THE PROBLEM> The lines below, from the one holding "Where should I" through the final line, are to be copied exactly, with no other lines and no pictures.

+-------+

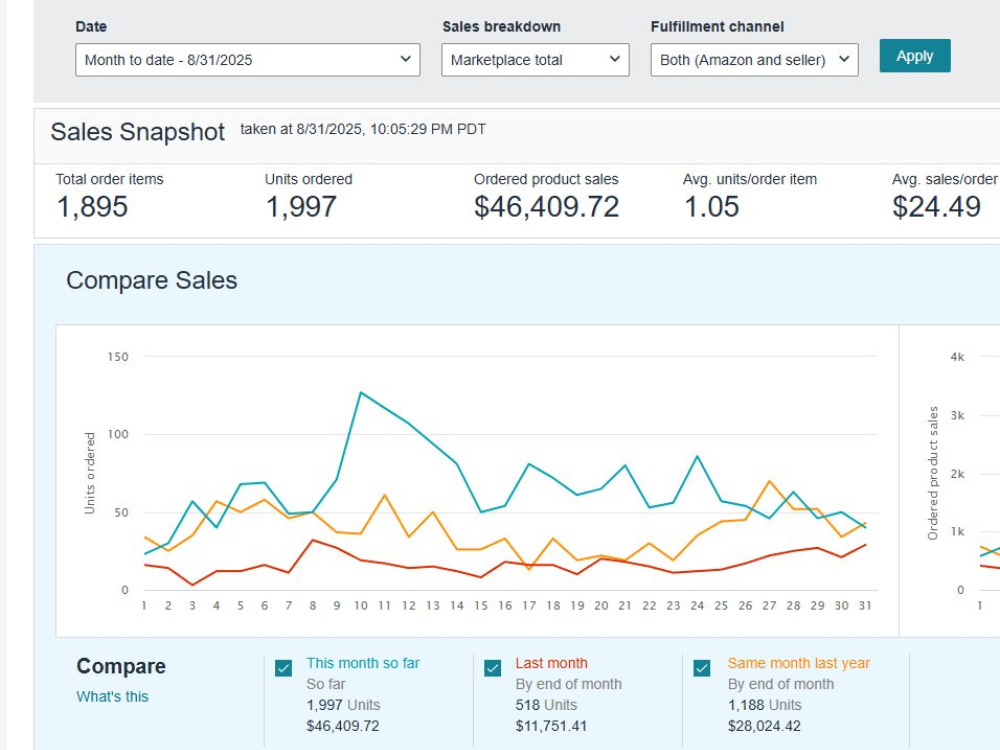
Task: Click the Last month label
Action: pyautogui.click(x=552, y=663)
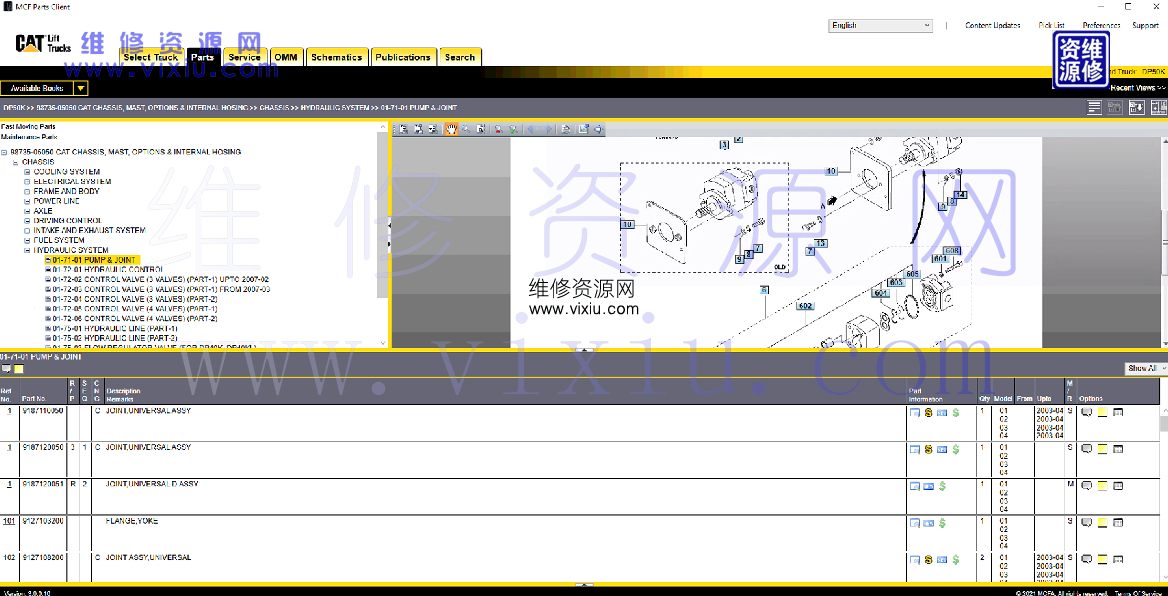Switch to the Schematics tab

336,58
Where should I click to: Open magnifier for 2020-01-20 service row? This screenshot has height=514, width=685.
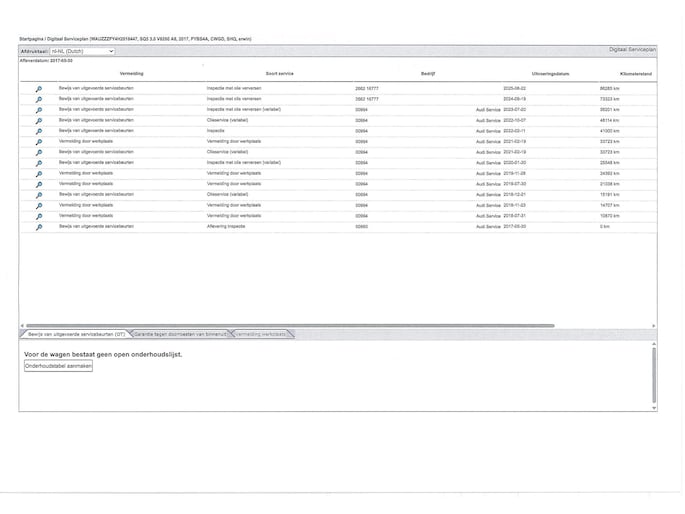pos(39,163)
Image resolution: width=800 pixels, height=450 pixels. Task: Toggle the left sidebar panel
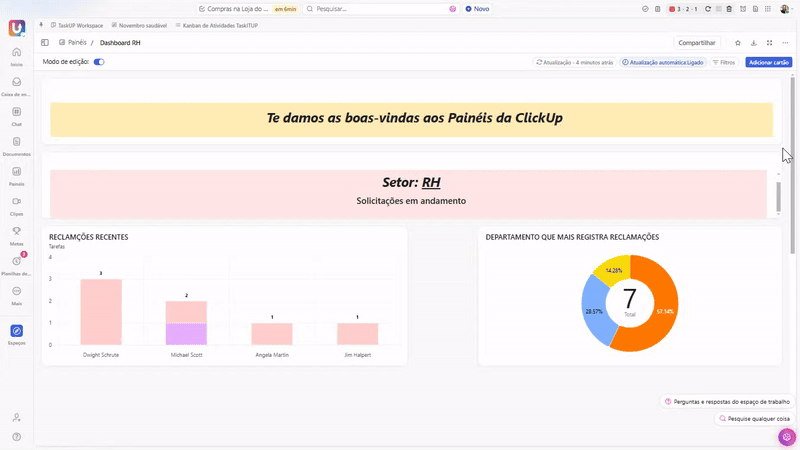coord(45,43)
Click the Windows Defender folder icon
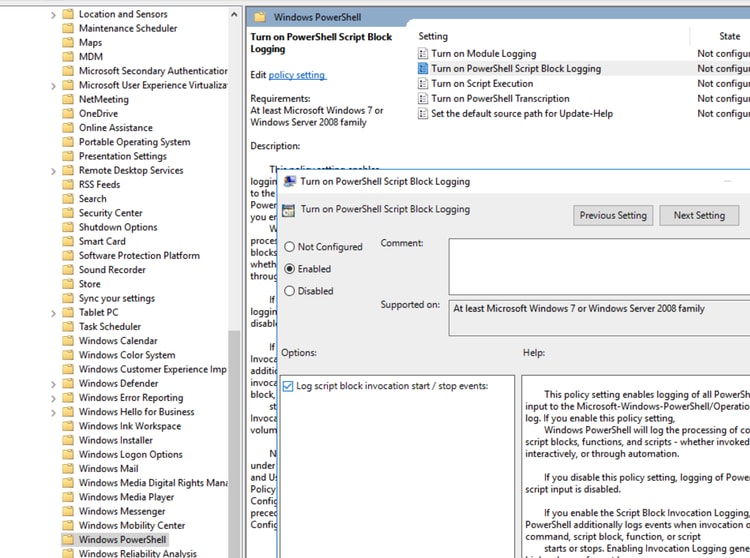 (68, 383)
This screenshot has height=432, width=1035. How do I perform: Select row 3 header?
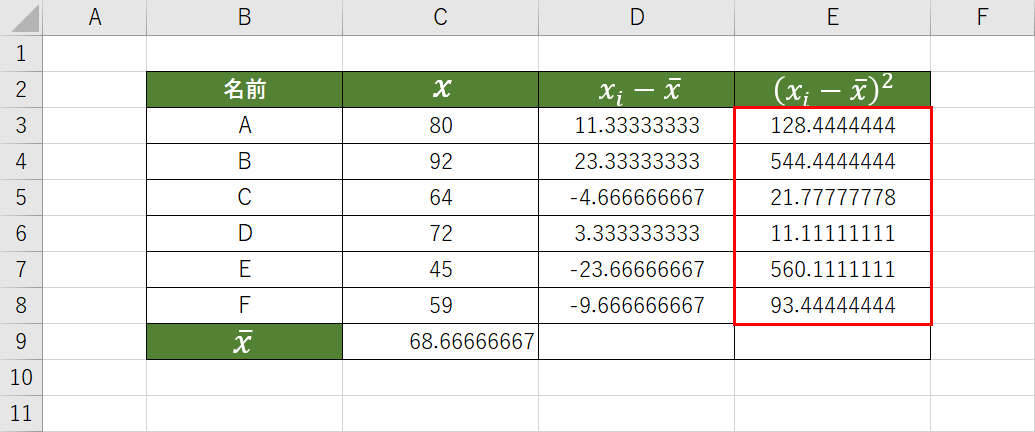click(x=22, y=126)
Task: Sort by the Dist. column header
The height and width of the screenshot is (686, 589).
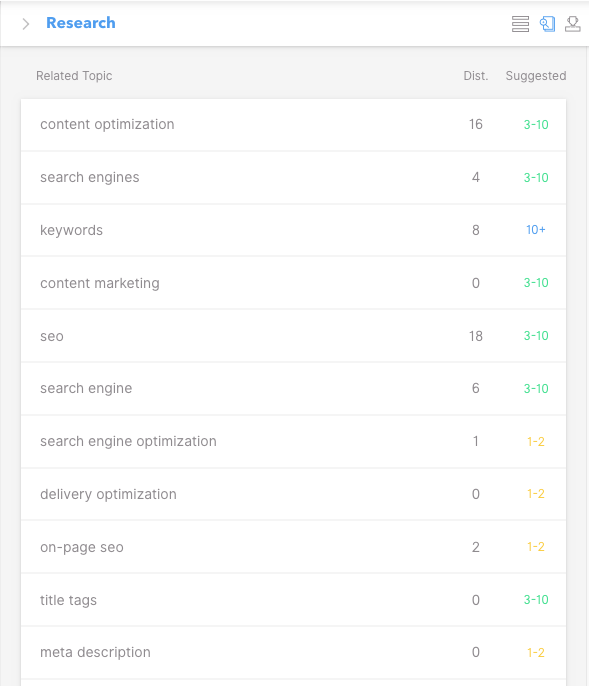Action: (476, 76)
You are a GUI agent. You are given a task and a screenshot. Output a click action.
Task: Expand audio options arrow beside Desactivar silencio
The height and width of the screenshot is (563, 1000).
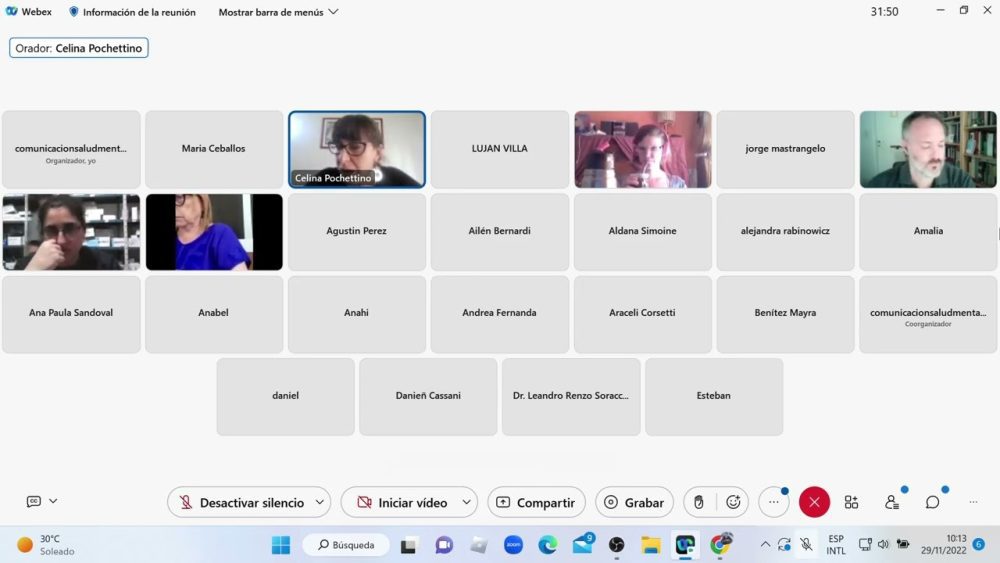coord(320,502)
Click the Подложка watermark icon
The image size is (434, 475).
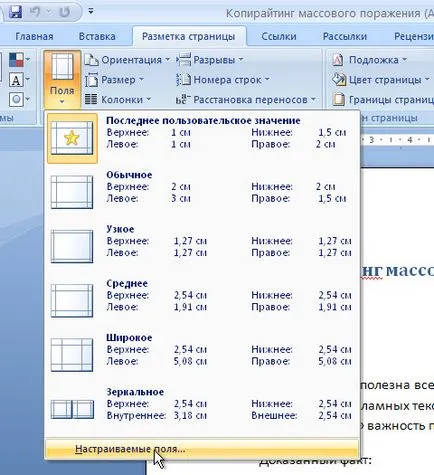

+-------+

WORKED SOLUTION>
Where should I click to: Open magnifier for 2020-01-20 service row? This screenshot has height=514, width=685.
pos(39,163)
Image resolution: width=800 pixels, height=450 pixels. Task: Toggle the left sidebar panel
coord(45,43)
Click the Windows Defender folder icon
 (68, 383)
This screenshot has height=432, width=1035. How do I perform: Select row 3 header?
click(x=22, y=126)
Task: Sort by the Dist. column header
The height and width of the screenshot is (686, 589).
Action: (476, 76)
You are a GUI agent. You are given a task and a screenshot. Output a click action.
Task: Expand audio options arrow beside Desactivar silencio
The height and width of the screenshot is (563, 1000).
coord(320,502)
Click the Подложка watermark icon
The image size is (434, 475).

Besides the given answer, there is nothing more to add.